Interaction of Fibrin(ogen) with Fibronectin:  Further Characterization and Localization of the Fibronectin-Binding Site

The interaction of fibronectin with fibrin and its incorporation into fibrin clots are thought to be important for the formation of a provisional matrix that promotes cell adhesion and migration during wound healing. However, it is still unclear whether fibronectin interacts with both fibrin and fibrinogen or fibrin only and whether fibronectin binds exclusively to the fibrin(ogen) αC domains. To address these questions, we studied the interaction of fibronectin with fibrinogen, fibrin, and their proteolytic and recombinant fragments. In both ELISA and surface plasmon resonance (SPR) experiments, immobilized fibrinogen did not bind fibronectin at all, but after conversion to fibrin, it bound fibronectin with high affinity.
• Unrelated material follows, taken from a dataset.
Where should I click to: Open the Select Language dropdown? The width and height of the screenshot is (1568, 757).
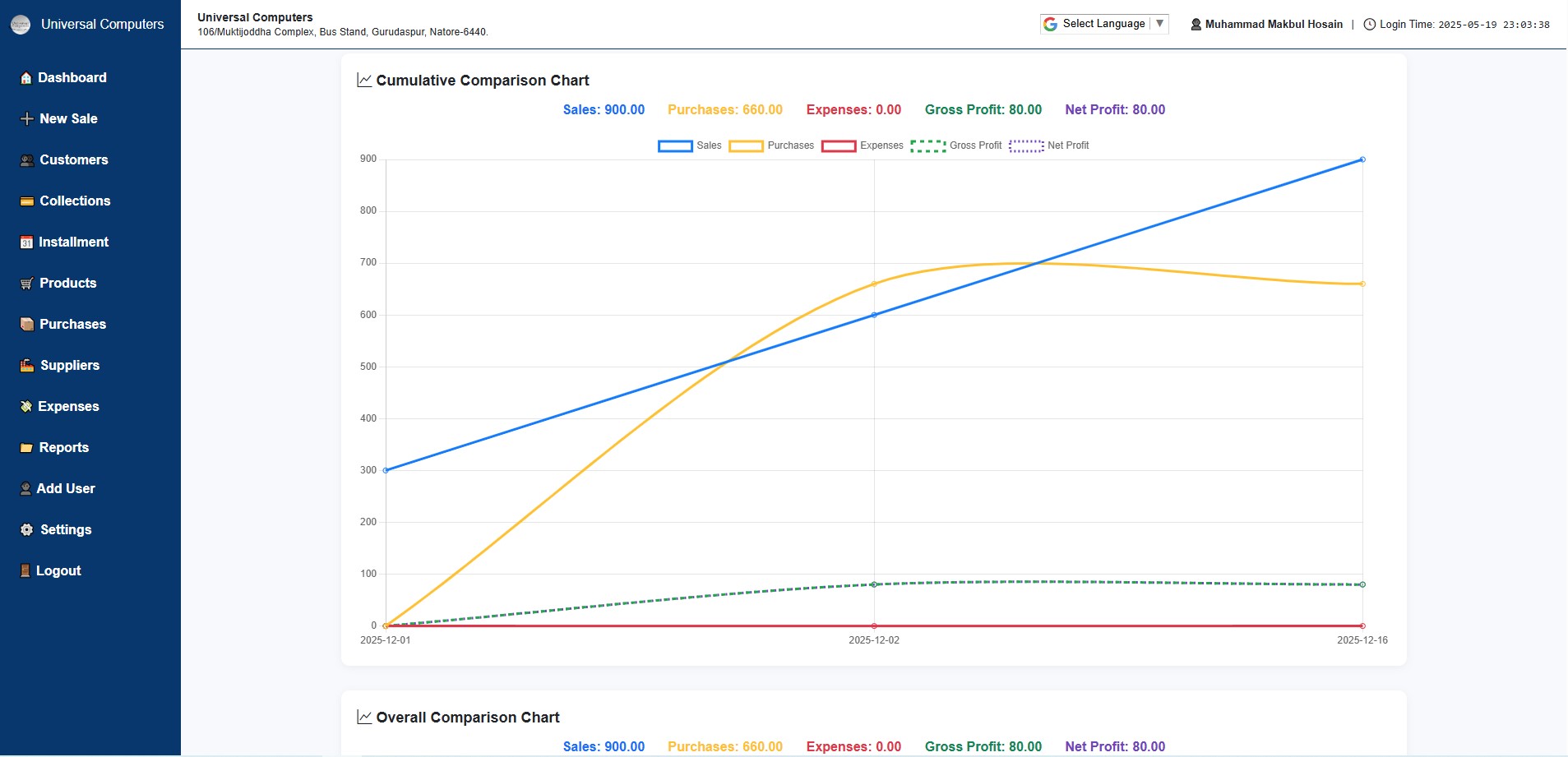coord(1103,24)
To test which regions of fibrin are involved in this binding, we studied the interaction of fibronectin with the fibrin-derived D−D:E1 complex and a recombinant αC fragment (residues Aα221−610) corresponding to the αC domain that together encompass the whole fibrin(ogen) molecule. In ELISA, when fibronectin was added to the immobilized D−D:E1 complex or the immobilized αC fragment, only the latter exhibited binding. Likewise, when fibronectin was immobilized and the complex or the αC fragment was added, only the latter was observed to bind. The selective interaction between fibronectin and the αC fragment was confirmed by SPR. The fibronectin-binding site was further localized to the NH2 terminal connector region of the αC domain since in ELISA, the immobilized recombinant Aα221−391 sub-fragment bound fibronectin well while the immobilized recombinant Aα392−610 sub-fragment exhibited no binding. This finding was confirmed by ligand blotting analysis. Thus, the results provide direct evidence for the existence of a cryptic high-affinity fibronectin-binding site in the Aα221−391 region of the fibrinogen αC domain that is not accessible in fibrinogen but becomes exposed in fibrin.